DATE: SATURDAY, January 30, 1993                   TAG: 9301300116
SECTION: VIRGINIA                    PAGE: A3   EDITION: STATE 
SOURCE: CAROLYN CLICK STAFF WRITER
DATELINE:                                 LENGTH: Medium


ABORTION FOES TAKE OUT AN AD

An anti-abortion group plans to publish Sunday the signatures of 1,900 Lynchburg-area residents who want Planned Parenthood of the Blue Ridge to abandon plans to establish a clinic in the Central Virginia city.

The Lynchburg chapter of the Virginia Society for Human Life purchased two full pages in the city's daily newspaper, the News & Advance.

"Our goal was to gather about 1,000 names, but just within the last several days it has snowballed," said Kathryn Shaw, chairman of the city's society chapter.

Shaw said the canvassing effort was designed to show Planned Parenthood that its pro-abortion-rights stand would not fly among the citizens of Lynchburg.

"It is definitely abortion. That is what people are objecting to," said Shaw. "They [Planned Parenthood] are no longer the family planning organization that they once The canvassing effort was designed to show Planned Parenthood its pro-abortion-rights stand would not fly among the citizens of Lynchburg. were. They are the main promoters of abortion in this country."

Kathryn Haynie, executive director of the Roanoke-based Planned Parenthood of the Blue Ridge, said Friday the group is considering establishing a center in Lynchburg only because some residents have requested it.

The Blue Ridge organization services an area that extends north to Staunton and Charlottesville and south into the New River Valley. The Lynchburg facility would be a similar to clinics operated by the Blue Ridge chapter in Blacksburg and Charlottesville.

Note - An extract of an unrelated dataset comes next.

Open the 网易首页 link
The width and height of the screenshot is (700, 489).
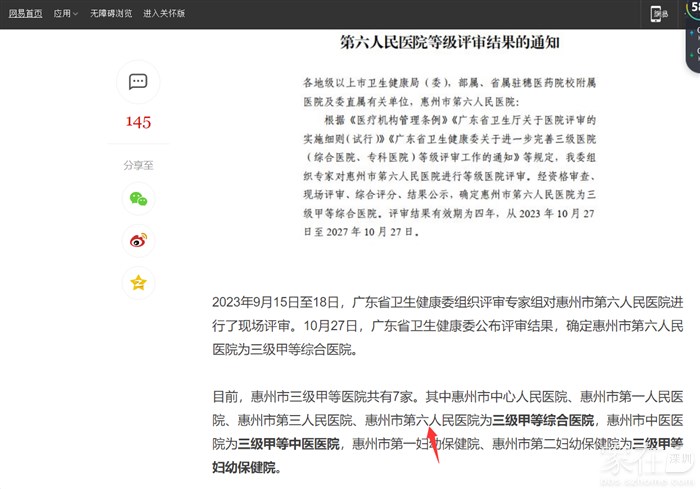click(x=25, y=14)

"We have been responsive to an invitation extended by a very significant number of people in Lynchburg to work toward establishing a Planned Parenthood center there," Haynie said. The main focus would be on family planning and sex education.

Haynie claimed a "very small and shrill minority," including the society and some right-wing fundamentalist leaders, are behind the effort to quash the center.

"If they think a group of signatures is going to keep Planned Parenthood out of Lynchburg . . .," she said. "It's not Planned Parenthood wanting to come to Lynchburg, it's Lynchburg asking Planned Parenthood to come work with it."

Haynie said Planned Parenthood does not perform abortions at its Roanoke clinic and has no plans to do so in Lynchburg if a center opens there.

Shaw said the signatures that will run in Sunday's newspaper reflect a cross section of the community who are opposed to Planned Parenthood's stand on abortion and its support of the Freedom of Choice Act in Congress.

"We have people from all walks of life," she said. "We have politicians that have signed; we have professionals, academics, people who would be recognized as leaders in the business community."

Shaw declined to reveal any names until the ad appears.

Those who agreed to have their names appear in the two-page advertisement made an average $3 donation to defray its cost, she said. A full-page ad in the Lynchburg paper costs $2,958 daily and $3,084 on Sundays.

The newspaper's executive editor, William Cline, said the abortion issue has been debated widely in the community.

"It has certainly been an issue of point-counterpoint on our editorial pages," said Cline. "And we have written stories as well."

Haynie said the canvass by the Society for Human Life follows Planned Parenthood's own signature drive in November. Planned Parenthood took out a similar advertisement shortly before the Nov. 3 election "reminding people about choice and reproductive issues."

"It can't do anything but help us," said Haynie. "The fact of the matter is that Lynchburg is as pro-choice as any other community in Virginia."


Memo: shorter version ran in the Metro edition.